GIVEN INSTRUCTION: Rewrite the full listing below, swapping every occurrence of "GUI agent" for "interface agent" and leaving everything else unchanged.

ROWS:
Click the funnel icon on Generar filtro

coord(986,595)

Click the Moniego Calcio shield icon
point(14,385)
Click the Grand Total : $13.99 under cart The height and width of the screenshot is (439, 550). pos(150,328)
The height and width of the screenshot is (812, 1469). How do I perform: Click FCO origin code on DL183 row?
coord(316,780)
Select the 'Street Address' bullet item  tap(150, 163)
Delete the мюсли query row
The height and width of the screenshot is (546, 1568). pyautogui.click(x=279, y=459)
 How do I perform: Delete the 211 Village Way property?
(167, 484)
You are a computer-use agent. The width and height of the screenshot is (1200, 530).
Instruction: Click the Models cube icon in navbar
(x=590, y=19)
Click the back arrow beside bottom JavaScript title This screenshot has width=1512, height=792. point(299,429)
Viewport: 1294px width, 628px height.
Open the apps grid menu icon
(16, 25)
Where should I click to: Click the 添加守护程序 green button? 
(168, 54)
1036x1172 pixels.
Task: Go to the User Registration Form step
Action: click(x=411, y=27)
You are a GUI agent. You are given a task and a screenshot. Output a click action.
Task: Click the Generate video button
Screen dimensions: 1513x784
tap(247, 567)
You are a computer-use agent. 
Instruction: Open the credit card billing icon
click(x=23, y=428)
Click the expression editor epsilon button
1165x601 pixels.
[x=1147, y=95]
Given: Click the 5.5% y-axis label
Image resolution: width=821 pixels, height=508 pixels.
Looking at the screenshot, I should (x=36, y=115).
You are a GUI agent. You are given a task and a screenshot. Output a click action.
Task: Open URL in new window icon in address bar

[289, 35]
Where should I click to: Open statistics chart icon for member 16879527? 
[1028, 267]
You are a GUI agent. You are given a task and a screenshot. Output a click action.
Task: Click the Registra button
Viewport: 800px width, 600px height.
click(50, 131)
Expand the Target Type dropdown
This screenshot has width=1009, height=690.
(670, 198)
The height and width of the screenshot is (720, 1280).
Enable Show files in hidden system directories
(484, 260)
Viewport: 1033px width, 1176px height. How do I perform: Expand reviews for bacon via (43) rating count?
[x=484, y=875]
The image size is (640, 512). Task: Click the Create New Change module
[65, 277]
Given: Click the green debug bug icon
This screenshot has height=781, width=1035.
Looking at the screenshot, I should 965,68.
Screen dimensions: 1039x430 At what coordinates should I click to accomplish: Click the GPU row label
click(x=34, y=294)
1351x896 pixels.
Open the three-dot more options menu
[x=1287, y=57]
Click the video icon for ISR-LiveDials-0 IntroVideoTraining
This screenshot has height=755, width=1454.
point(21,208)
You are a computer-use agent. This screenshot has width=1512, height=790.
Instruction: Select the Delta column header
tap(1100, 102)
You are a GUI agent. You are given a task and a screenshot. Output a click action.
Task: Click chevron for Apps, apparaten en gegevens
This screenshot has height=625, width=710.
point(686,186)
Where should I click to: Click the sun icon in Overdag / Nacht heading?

RESULT FOR THIS EXERCISE:
Click the funnel icon on Generar filtro

coord(986,595)

Click the Moniego Calcio shield icon
point(14,385)
Click the Grand Total : $13.99 under cart The height and width of the screenshot is (439, 550). pos(150,328)
The height and width of the screenshot is (812, 1469). How do I perform: Click FCO origin code on DL183 row?
coord(316,780)
Select the 'Street Address' bullet item  tap(150, 163)
Delete the мюсли query row
The height and width of the screenshot is (546, 1568). pyautogui.click(x=279, y=459)
 How do I perform: Delete the 211 Village Way property?
(167, 484)
You are a computer-use agent. The width and height of the screenshot is (1200, 530).
Instruction: Click the Models cube icon in navbar
(x=590, y=19)
Click the back arrow beside bottom JavaScript title This screenshot has width=1512, height=792. point(299,429)
Viewport: 1294px width, 628px height.
Open the apps grid menu icon
(16, 25)
Where should I click to: Click the 添加守护程序 green button? 
(168, 54)
1036x1172 pixels.
Task: Go to the User Registration Form step
Action: click(x=411, y=27)
You are a interface agent. You are given a task and a screenshot. Output a click action.
Task: Click the Generate video button
Screen dimensions: 1513x784
tap(247, 567)
You are a computer-use agent. 
Instruction: Open the credit card billing icon
click(x=23, y=428)
Click the expression editor epsilon button
1165x601 pixels.
[x=1147, y=95]
Given: Click the 5.5% y-axis label
Image resolution: width=821 pixels, height=508 pixels.
Looking at the screenshot, I should (x=36, y=115).
You are a interface agent. You are given a task and a screenshot. Output a click action.
Task: Open URL in new window icon in address bar

[289, 35]
Where should I click to: Open statistics chart icon for member 16879527? 
[1028, 267]
You are a interface agent. You are given a task and a screenshot. Output a click action.
Task: Click the Registra button
Viewport: 800px width, 600px height.
click(50, 131)
Expand the Target Type dropdown
This screenshot has width=1009, height=690.
(670, 198)
The height and width of the screenshot is (720, 1280).
Enable Show files in hidden system directories
(484, 260)
Viewport: 1033px width, 1176px height. How do I perform: Expand reviews for bacon via (43) rating count?
[x=484, y=875]
The image size is (640, 512). Task: Click the Create New Change module
[65, 277]
Given: Click the green debug bug icon
This screenshot has height=781, width=1035.
Looking at the screenshot, I should 965,68.
Screen dimensions: 1039x430 At what coordinates should I click to accomplish: Click the GPU row label
click(x=34, y=294)
1351x896 pixels.
Open the three-dot more options menu
[x=1287, y=57]
Click the video icon for ISR-LiveDials-0 IntroVideoTraining
This screenshot has height=755, width=1454.
point(21,208)
You are a computer-use agent. This screenshot has width=1512, height=790.
Instruction: Select the Delta column header
tap(1100, 102)
You are a interface agent. You are given a task and a screenshot. Output a click action.
Task: Click chevron for Apps, apparaten en gegevens
This screenshot has height=625, width=710.
point(686,186)
Where should I click to: Click the sun icon in Overdag / Nacht heading?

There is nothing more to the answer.